In July, I’ve written about a young man with urinary condition. After seven surgeries, he was still unable to control his micturition. I’ve seen him again this week. He was scheduled to have his eighth surgical intervention, but at the last minute the American urologists decide not to do the surgery and refer him to a team of Haitian surgeons. This unforeseen change has sent him into an instant state of despair. Now he doesn’t know what to do. He’s not certain that the surgeons can succeed in his surgery. But he has no other option.

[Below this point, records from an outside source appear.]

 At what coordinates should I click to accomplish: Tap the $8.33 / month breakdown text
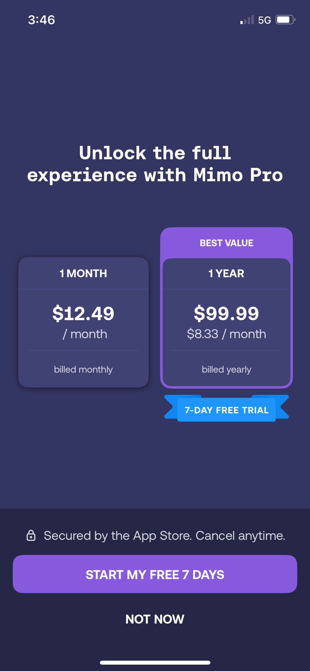(227, 334)
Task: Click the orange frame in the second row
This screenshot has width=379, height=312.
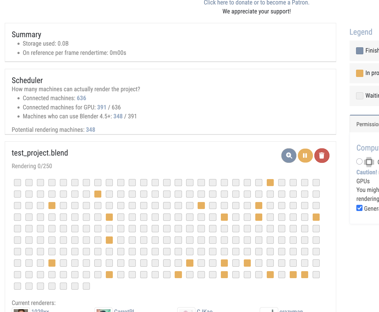Action: pos(98,194)
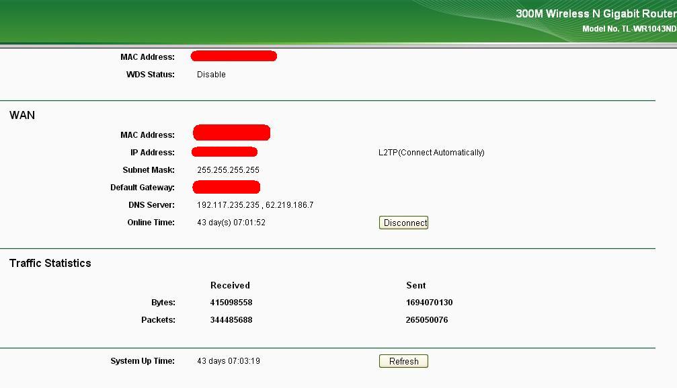Click the Sent column header
677x388 pixels.
[416, 285]
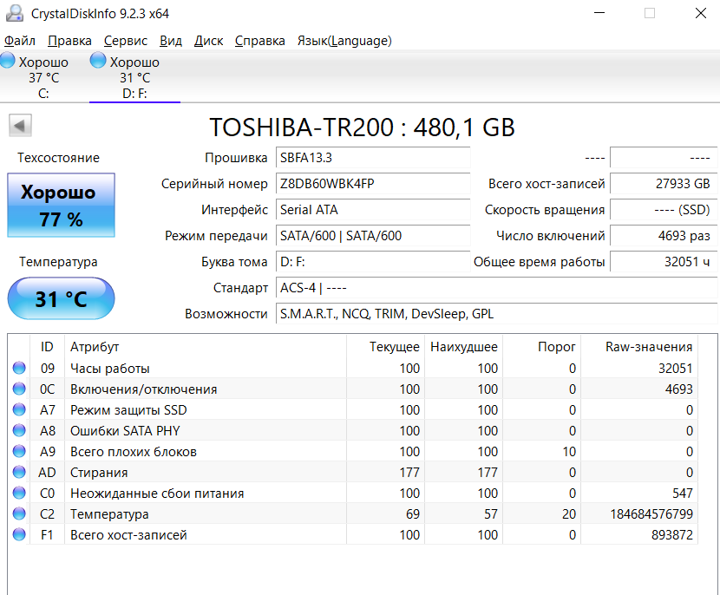
Task: Open the Файл menu
Action: [x=20, y=41]
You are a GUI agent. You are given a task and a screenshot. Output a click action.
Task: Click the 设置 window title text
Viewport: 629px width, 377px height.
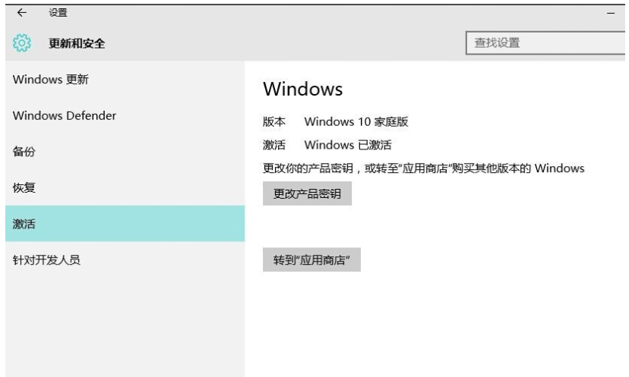point(58,13)
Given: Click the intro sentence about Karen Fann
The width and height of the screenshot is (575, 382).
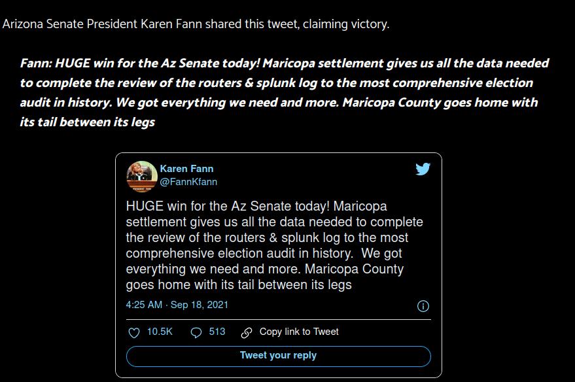Looking at the screenshot, I should pyautogui.click(x=196, y=24).
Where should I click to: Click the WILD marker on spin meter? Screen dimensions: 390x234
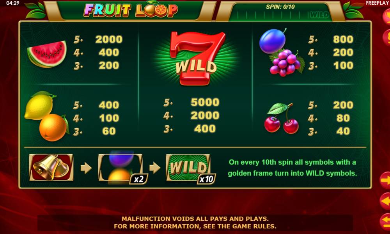pyautogui.click(x=319, y=15)
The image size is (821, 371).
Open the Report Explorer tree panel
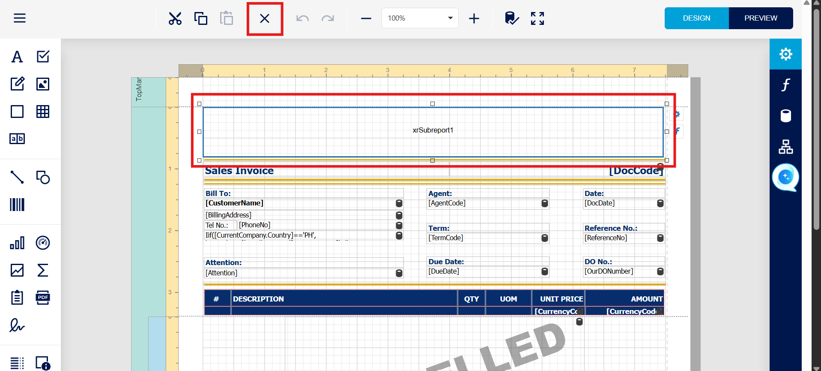pos(785,147)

Here, in Haiti, it’s not a unique occurrence. Thousands of patients with complicated diseases or conditions face the same problem. The system, with a few exceptions if you can get to Cange or Pignon, is not fit to handle complex treatments, surgeries, or procedures. Resources, both human and physical, are scarce. Laboratories are barely equipped. Patients are being treated with no clear-cut diagnoses. Therefore, demanding surgeries and procedures are delayed or just put aside, and patients with challenging diseases and conditions are neglected or just ignored.

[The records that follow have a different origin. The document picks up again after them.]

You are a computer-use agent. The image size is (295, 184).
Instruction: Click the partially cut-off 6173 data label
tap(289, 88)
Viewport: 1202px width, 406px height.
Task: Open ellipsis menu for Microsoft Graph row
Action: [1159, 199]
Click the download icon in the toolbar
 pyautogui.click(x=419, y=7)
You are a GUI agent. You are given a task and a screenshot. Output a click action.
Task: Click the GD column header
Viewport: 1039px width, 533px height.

So, what should we do? That’s the million-dollar question. How can we modernize healthcare in Haiti, while making it affordable and accessible to all? We need willpower and resources. Willpower from a critical mass of influent Haitians and friends of Haiti, and resources from Haitians (through taxes) and friends of Haiti (through genuine assistance). We can do this, if we care enough for the people of Haiti.
My young friend, tonight, has still no control over his bladder. Unwillingly, he’ll wet his bed or his underwear before dawn. Then he’ll wake up tomorrow, get out of bed, dress up, and take on the streets, knocking on doors, asking for advice, looking for help, and searching for answers. Many call that resiliency. I’d call that faith. Only faith can sustain you as you’re stuck in the bottom of the pit. Only faith can make you look for light even in the midst of darkness. Only faith, and in my friend’s case, only Jesus.